Requirement: The range starts at the line containing "The width and height of the screenshot is (640, 400)." and ends at the last line of the records below. Reproduce those lines exactly.

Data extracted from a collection

- - - - - - -

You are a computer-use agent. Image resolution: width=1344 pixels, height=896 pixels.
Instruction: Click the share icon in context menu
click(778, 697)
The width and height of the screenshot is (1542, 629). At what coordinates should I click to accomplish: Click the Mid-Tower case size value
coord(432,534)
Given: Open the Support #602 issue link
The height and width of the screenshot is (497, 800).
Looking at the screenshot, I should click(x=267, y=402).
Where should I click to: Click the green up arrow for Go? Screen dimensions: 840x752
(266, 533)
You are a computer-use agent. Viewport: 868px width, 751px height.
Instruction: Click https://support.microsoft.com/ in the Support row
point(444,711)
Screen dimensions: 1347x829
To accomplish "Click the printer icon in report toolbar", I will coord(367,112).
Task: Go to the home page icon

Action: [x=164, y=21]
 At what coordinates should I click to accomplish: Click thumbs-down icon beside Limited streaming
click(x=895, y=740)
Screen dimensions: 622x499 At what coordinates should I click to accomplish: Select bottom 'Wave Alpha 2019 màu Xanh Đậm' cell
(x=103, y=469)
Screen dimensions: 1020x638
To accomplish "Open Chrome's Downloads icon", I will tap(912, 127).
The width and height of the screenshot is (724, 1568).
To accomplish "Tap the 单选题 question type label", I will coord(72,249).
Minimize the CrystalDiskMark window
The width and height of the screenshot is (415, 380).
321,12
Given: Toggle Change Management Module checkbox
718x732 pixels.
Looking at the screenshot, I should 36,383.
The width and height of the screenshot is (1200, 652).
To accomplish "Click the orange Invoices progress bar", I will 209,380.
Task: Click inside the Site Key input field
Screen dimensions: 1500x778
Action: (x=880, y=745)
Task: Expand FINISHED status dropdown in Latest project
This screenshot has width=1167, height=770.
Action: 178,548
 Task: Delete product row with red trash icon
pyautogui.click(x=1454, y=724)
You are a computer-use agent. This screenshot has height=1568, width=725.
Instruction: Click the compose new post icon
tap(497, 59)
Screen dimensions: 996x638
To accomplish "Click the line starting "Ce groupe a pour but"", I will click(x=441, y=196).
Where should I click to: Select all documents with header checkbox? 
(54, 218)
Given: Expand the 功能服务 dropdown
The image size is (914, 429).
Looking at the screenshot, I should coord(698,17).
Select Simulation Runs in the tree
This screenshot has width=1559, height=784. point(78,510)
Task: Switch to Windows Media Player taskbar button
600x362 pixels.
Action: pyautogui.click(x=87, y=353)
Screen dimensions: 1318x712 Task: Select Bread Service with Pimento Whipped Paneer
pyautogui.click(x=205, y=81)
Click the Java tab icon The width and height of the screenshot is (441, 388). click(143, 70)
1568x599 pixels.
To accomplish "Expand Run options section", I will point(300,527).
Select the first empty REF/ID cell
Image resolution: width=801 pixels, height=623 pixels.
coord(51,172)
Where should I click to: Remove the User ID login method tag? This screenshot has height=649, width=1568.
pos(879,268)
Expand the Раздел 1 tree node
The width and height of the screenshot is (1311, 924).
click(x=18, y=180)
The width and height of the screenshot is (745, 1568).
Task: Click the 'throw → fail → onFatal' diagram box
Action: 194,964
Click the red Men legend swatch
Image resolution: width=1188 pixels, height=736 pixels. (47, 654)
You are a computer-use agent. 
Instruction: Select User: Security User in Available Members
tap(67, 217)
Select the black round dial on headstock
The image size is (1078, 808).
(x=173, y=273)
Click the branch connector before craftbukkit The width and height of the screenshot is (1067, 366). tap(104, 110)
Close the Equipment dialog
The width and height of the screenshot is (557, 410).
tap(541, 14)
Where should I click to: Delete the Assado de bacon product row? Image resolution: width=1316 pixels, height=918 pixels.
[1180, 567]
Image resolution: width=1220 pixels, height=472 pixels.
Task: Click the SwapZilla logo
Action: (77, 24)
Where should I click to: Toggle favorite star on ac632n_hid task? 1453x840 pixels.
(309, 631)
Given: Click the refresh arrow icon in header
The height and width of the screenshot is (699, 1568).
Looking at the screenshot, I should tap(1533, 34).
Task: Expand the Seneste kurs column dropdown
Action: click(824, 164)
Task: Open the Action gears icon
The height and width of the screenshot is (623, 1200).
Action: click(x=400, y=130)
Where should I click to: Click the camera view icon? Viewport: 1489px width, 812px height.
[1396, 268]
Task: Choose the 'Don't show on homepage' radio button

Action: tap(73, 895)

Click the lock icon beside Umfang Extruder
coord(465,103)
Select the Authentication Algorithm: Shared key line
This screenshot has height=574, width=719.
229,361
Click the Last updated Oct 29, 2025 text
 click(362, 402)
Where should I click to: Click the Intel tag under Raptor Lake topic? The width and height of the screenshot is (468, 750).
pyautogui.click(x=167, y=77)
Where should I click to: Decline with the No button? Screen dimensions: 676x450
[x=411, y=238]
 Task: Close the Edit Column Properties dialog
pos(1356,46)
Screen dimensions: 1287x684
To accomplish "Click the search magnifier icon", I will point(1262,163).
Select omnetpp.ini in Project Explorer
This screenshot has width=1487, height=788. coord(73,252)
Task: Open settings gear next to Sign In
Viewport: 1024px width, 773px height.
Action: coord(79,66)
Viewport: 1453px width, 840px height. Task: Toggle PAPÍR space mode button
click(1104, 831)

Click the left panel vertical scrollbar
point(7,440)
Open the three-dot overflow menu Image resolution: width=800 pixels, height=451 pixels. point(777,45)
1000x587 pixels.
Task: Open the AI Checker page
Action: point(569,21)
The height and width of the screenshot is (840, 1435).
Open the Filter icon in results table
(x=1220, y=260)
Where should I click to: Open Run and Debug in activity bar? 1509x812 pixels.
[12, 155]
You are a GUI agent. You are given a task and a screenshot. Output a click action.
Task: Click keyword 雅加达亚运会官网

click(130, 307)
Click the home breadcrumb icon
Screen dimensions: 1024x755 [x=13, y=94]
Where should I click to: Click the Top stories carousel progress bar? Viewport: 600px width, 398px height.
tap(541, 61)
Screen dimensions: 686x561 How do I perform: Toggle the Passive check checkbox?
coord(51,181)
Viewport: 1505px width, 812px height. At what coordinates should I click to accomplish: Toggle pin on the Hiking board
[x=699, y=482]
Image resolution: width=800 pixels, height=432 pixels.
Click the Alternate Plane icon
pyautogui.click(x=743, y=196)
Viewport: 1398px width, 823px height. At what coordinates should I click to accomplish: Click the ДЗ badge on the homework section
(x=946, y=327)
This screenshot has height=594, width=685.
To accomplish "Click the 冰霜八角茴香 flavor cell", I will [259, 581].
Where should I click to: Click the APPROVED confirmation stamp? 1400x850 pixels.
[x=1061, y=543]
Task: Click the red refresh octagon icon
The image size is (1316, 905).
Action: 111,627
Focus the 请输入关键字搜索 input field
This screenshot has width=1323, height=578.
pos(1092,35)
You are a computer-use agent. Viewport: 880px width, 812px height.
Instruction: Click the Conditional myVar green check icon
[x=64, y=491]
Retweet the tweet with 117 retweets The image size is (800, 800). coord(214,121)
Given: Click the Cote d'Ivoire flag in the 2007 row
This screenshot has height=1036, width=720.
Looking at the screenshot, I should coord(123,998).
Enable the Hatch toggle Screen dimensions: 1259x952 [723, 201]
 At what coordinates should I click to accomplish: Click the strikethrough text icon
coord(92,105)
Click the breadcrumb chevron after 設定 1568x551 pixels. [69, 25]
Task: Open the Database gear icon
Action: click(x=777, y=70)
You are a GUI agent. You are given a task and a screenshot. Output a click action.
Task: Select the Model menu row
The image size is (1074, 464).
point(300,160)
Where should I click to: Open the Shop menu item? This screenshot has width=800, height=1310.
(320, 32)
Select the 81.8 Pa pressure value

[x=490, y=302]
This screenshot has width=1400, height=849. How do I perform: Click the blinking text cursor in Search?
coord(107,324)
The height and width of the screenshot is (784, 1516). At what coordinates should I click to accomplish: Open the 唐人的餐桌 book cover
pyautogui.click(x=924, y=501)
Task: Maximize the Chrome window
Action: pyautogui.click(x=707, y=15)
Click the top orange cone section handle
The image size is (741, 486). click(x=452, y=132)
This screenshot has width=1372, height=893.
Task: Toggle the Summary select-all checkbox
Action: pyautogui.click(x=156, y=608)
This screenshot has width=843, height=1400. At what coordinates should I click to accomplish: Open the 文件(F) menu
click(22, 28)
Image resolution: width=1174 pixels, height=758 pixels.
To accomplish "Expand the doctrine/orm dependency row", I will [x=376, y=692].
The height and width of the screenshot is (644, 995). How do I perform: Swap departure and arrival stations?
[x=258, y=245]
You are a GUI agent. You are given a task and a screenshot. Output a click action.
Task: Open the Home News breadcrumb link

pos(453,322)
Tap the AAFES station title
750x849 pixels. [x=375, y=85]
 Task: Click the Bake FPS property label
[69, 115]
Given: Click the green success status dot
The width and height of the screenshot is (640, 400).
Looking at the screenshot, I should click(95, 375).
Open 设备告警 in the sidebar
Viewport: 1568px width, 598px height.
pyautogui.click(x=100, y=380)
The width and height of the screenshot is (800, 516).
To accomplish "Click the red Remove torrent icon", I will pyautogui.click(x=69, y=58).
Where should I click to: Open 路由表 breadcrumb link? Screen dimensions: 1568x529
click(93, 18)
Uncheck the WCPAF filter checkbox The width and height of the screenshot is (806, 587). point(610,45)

- - - - - - -

Answer for the task:
The width and height of the screenshot is (640, 400).
Looking at the screenshot, I should click(95, 375).
Open 设备告警 in the sidebar
Viewport: 1568px width, 598px height.
pyautogui.click(x=100, y=380)
The width and height of the screenshot is (800, 516).
To accomplish "Click the red Remove torrent icon", I will pyautogui.click(x=69, y=58).
Where should I click to: Open 路由表 breadcrumb link? Screen dimensions: 1568x529
click(93, 18)
Uncheck the WCPAF filter checkbox The width and height of the screenshot is (806, 587). point(610,45)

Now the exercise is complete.